> **What the exercise asks**
Every line below that includes the word "list" needs to be copied.

> **Data entries**
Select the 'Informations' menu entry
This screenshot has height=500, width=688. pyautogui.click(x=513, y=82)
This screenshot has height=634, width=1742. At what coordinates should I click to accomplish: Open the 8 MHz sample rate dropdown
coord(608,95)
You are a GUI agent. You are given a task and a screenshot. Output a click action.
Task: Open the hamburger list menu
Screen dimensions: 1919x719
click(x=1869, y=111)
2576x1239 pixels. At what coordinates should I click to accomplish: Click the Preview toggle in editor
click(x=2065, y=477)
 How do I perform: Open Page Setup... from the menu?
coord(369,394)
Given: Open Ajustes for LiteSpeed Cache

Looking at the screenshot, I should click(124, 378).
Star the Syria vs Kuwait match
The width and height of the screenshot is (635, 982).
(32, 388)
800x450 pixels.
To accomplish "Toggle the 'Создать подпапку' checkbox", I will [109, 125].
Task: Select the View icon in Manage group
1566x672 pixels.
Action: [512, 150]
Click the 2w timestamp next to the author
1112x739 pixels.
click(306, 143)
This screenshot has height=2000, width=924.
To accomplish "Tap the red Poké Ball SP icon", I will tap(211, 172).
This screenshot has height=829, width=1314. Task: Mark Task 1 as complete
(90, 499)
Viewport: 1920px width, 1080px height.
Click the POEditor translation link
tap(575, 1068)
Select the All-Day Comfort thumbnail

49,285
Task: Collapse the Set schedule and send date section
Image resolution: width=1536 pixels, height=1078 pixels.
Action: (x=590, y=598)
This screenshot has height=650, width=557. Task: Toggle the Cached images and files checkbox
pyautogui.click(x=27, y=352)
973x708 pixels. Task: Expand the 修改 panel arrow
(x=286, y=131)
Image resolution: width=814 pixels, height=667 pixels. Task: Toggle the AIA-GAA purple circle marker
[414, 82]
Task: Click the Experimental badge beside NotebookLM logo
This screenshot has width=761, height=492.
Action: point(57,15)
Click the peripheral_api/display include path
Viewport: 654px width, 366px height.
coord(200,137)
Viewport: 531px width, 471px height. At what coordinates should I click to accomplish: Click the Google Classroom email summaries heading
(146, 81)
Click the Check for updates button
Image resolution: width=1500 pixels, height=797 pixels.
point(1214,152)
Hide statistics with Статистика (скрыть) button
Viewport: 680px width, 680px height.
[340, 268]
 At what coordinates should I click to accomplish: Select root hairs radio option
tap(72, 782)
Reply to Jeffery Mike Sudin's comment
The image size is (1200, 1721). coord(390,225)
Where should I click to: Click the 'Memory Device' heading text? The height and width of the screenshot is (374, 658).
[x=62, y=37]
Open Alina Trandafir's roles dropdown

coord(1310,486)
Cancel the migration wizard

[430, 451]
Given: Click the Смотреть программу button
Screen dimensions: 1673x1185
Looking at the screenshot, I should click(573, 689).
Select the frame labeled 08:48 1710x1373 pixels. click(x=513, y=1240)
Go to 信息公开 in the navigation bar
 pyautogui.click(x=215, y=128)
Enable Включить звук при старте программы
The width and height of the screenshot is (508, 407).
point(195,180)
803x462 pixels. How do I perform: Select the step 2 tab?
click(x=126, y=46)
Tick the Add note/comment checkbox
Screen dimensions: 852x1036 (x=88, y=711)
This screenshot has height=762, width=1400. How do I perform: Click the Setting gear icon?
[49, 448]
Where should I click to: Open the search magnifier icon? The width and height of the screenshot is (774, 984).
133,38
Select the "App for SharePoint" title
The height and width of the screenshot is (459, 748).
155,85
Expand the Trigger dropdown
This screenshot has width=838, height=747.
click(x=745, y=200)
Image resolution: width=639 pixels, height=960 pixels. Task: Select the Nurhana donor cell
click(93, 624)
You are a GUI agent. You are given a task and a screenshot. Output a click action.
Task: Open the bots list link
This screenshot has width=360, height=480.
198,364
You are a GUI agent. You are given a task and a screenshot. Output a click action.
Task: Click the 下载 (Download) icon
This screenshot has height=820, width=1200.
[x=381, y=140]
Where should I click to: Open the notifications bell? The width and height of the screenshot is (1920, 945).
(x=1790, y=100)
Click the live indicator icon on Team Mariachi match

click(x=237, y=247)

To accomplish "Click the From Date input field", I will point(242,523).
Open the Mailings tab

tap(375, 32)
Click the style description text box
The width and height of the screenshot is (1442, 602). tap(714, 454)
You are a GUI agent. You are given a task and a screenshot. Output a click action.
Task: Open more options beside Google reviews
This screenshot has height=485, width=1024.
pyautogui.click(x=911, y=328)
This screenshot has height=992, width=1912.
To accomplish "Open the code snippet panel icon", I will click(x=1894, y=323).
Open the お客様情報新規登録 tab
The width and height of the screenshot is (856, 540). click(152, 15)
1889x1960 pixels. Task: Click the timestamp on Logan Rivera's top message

> **Completed task**
Task: Open the hamburger list menu
Task: Open the bots list link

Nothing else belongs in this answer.